问题
And also for char8_t?
I assume there is some C++20 decision, somewhere, but I could not find it.
There is also P1428, but that doc is not mentioning anything about printf() family v.s. char8_t * or char8_t.
Use std::cout advice might be an answer. Unfortunately, that does not compile anymore.
// does not compile under C++20
// error : overload resolution selected deleted operator '<<'
// see P1423, proposal 7
std::cout << u8"A2";
std::cout << char8_t ('A');
For C 2.x and char8_t
Please start from here.
Update
I have done some more tests with a single element from a u8 sequence.
And that indeed does not work. char8_t * to printf("%s") does work, but char8_t to printf("%c") is an accident waiting to happen.
Please see -- https://wandbox.org/permlink/6NQtkKeZ9JUFw4Sd -- Problem is, as per the current status quo, char8_t is not implemented, char8_t * is. -- let me repeat: there is no implemented type to hold a single element from a char8_t * sequence.

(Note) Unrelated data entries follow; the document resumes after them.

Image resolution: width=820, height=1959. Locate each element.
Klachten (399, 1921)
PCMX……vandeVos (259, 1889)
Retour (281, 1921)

If you want a single u8 glyph you need to code it as an u8 string
char8_t const * single_glyph = u8"ア";
And it seems at present, to print the above the sort of a sure way is
// works with warnings
std::printf("%s", single_glyph ) ;
To start reading on this subject, probably these two papers are required
- http://www.open-std.org/jtc1/sc22/wg14/www/docs/n2231.htm
- http://www.open-std.org/jtc1/sc22/wg21/docs/papers/2019/p1423r2.html
In that order.
My primary DEVENV is VisualStudio 2019, with both MSVC and CLANG 8.0.1, as delivered with VS. With std:c++latest. Dev machine is WIN10 [Version 10.0.18362.476]
回答1:
I'm the author of the char8_t P0482 and P1423 proposals for C++ and the N2231 proposal for C (that has not yet been accepted).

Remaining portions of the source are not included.